The night passed without disturbance, and the next day's parting was accompanied by reiterated requests for a repetition of the visit. The Panther, who since their arrival had oppressed the travelers with a multitude of officious attentions, escorted them into the woods, and there took leave of them with a gesture of his hand, relieving their eyes of his slippery, snake-like robe of spots. A knife from their stores, slung round his neck like a locket, smote his breast at each step as he danced backward, and a couple of large fish-hooks glanced in his ears.

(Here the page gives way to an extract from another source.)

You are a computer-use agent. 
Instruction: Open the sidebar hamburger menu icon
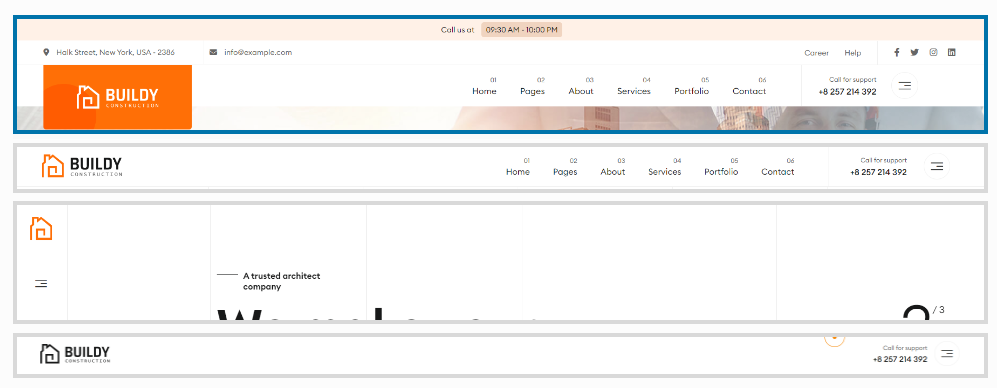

With a feeling of relief and satisfied curiosity the exploring party left behind them the traces of these children of Nature, and returned toward the river. The cascarilleros, all for their business, had regretted the waste of time, and now betook themselves to an examination of the woods with all their energy. After several hours of march their efforts were crowned with success. Eusebio presently rejoined his employers, showing leaves and berries of the Cinchona scrobiculata and pubescens: the peons, on their side, had discovered isolated specimens of the Calisaya, which, joined with those found on Mount Camanti, indicated an extended belt of that precious species. This was not the best. A veritable treasure which they had unearthed, worth all the others put together, was a line of those violet cinchonas which the native exporters call Cascarilla morada, and the botanists Cinchona Boliviana. The trees of this kind were grouped in threes and fours, and extended for half a mile. This repeated proof that the most valuable of all the cinchonas, together with nearly every one of the others, were to be discovered in a small radius along the valley of the Cconi, filled the explorers with triumph, and demonstrated beyond a doubt the sagacity of Don Santo Domingo in organizing the expedition.
The purpose and intention of the journey was now abundantly fulfilled. Had the travelers rested satisfied with the liberal indications they had found, and consented to place themselves between the haunts of the savages and the abodes of civilization, with a tendency and determination toward the latter, they might have returned with safety as with glory. The estimate made by Eusebio, however, of the trend or direction of the calisaya groves, induced him to forsake the bed of the Cconi, and strike south-eastwardly, so as to cross the Ollachea and the Ayapata.
"But the mountains are disappearing," hazarded Mr. Marcoy. "Will not the cinchonas disappear with them?"
"Oh," answered the majordomo, like a pedagogue to a confident school-boy, "the señor knows better how to put ink or color on a sheet of paper than how to judge of these things. The plain, the campo llano, is far enough to the east. Before we should see the disappearance of the mountains, we should have to cross as many hills and ravines as we have left behind us."
"What do you think of doing, then?" naturally demanded Marcoy, who had long since begun to feel that the expedition had but one chief, and that was the sepia-colored cascarillero from Bolivia,
"Everything and nothing," answered Eusebio.
These enigmas always carry the day. The apparatus of march was once more set in motion toward the adjacent water-sheds. After a considerable journey—rewarded, it must be said, with a succession of cinchona discoveries—they halted near a clearing in the forest, where large heaps of stones and pebbles, arranged in semicircles, attracted their attention. The cascarilleros explained this appearance as due to former arrangements for gold-washing in an old river-bed, the San Gavan or the Ayapata, that had now changed its locality.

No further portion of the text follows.